## TASK STATEMENT
Please return only the lines from the one holding "This screenshot has height=832, width=1456." through the one holding "Task: Select Amazon Web Services Certs option", exactly as they appear in the records below, both ends included.

Saved data entries:
-=-=-
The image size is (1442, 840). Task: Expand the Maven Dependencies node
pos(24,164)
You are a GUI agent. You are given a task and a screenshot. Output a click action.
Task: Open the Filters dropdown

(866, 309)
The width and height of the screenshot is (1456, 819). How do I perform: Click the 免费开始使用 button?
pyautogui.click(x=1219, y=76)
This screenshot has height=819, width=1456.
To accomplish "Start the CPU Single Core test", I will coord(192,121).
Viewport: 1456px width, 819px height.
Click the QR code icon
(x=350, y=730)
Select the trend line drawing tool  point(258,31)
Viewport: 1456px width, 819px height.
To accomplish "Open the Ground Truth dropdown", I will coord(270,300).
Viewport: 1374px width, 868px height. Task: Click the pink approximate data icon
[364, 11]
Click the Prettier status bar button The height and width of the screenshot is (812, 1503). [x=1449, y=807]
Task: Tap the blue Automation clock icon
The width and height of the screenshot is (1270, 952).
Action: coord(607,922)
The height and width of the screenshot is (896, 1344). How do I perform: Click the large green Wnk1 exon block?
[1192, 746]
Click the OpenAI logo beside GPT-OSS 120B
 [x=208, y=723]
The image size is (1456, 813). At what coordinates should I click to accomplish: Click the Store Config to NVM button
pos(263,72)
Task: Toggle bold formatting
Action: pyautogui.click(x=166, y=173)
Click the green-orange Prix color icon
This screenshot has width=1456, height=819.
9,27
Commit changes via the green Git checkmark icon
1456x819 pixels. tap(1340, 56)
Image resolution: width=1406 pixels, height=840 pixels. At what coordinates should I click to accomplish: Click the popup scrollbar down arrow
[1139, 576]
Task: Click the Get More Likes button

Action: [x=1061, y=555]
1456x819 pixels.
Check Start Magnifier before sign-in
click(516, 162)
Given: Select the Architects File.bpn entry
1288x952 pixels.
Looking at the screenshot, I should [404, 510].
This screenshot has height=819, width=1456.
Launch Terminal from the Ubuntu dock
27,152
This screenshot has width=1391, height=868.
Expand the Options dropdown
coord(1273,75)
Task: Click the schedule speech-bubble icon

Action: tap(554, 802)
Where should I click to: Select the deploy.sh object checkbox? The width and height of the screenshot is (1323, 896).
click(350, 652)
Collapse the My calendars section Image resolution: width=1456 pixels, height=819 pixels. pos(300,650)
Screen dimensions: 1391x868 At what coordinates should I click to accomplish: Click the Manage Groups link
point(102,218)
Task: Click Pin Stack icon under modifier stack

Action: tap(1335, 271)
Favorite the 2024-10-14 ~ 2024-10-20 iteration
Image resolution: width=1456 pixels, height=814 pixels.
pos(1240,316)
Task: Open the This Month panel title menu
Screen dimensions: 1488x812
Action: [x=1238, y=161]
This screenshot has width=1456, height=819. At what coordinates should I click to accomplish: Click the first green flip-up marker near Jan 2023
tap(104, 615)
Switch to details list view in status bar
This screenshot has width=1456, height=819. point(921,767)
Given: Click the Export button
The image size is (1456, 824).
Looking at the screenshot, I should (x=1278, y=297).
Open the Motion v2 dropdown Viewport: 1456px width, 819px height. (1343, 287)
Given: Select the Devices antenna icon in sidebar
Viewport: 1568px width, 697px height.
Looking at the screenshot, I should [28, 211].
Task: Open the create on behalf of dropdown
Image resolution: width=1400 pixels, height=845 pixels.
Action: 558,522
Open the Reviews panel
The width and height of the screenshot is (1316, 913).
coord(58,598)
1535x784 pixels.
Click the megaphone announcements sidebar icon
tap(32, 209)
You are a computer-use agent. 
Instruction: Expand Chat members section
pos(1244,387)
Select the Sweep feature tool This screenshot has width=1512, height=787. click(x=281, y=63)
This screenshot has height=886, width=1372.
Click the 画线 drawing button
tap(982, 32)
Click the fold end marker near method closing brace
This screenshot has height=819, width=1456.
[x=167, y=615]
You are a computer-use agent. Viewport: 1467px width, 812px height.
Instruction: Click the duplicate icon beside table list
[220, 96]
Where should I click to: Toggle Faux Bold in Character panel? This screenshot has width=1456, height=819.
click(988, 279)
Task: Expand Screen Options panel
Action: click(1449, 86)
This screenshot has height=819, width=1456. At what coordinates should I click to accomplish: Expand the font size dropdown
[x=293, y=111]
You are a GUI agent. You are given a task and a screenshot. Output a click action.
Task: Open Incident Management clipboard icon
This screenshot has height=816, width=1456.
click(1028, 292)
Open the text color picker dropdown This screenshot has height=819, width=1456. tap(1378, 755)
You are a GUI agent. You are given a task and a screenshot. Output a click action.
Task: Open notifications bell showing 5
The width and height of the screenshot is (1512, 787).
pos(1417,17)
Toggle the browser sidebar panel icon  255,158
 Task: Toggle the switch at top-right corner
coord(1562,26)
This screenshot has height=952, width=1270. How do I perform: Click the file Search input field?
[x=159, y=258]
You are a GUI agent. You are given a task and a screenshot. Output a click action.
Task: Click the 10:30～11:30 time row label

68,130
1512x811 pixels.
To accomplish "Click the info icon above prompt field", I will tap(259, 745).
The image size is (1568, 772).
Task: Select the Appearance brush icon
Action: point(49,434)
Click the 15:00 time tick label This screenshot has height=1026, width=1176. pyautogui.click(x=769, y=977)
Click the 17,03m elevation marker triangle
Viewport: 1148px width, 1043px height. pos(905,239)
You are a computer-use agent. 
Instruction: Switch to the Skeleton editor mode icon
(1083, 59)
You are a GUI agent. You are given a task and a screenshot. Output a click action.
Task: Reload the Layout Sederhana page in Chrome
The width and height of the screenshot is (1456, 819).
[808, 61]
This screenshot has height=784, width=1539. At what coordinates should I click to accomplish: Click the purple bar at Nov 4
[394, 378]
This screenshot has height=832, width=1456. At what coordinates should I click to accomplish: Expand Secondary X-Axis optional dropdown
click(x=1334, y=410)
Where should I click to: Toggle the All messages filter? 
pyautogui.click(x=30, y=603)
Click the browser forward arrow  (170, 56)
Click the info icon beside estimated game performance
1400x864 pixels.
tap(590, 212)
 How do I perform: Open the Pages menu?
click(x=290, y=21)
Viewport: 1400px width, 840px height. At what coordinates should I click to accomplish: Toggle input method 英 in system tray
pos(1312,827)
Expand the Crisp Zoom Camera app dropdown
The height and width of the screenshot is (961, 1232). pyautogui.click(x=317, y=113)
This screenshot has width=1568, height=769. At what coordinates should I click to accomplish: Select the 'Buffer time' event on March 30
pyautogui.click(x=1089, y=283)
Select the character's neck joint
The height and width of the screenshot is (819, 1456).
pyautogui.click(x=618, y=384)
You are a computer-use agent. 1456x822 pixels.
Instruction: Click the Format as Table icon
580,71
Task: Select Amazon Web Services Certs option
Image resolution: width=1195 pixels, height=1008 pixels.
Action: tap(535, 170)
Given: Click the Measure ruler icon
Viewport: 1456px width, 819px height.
-=-=-
## ANSWER AREA
This screenshot has height=832, width=1456. At what coordinates should I click to accomplish: Expand Secondary X-Axis optional dropdown
click(x=1334, y=410)
Where should I click to: Toggle the All messages filter? 
pyautogui.click(x=30, y=603)
Click the browser forward arrow  (170, 56)
Click the info icon beside estimated game performance
1400x864 pixels.
tap(590, 212)
 How do I perform: Open the Pages menu?
click(x=290, y=21)
Viewport: 1400px width, 840px height. At what coordinates should I click to accomplish: Toggle input method 英 in system tray
pos(1312,827)
Expand the Crisp Zoom Camera app dropdown
The height and width of the screenshot is (961, 1232). pyautogui.click(x=317, y=113)
This screenshot has width=1568, height=769. At what coordinates should I click to accomplish: Select the 'Buffer time' event on March 30
pyautogui.click(x=1089, y=283)
Select the character's neck joint
The height and width of the screenshot is (819, 1456).
pyautogui.click(x=618, y=384)
You are a computer-use agent. 1456x822 pixels.
Instruction: Click the Format as Table icon
580,71
Task: Select Amazon Web Services Certs option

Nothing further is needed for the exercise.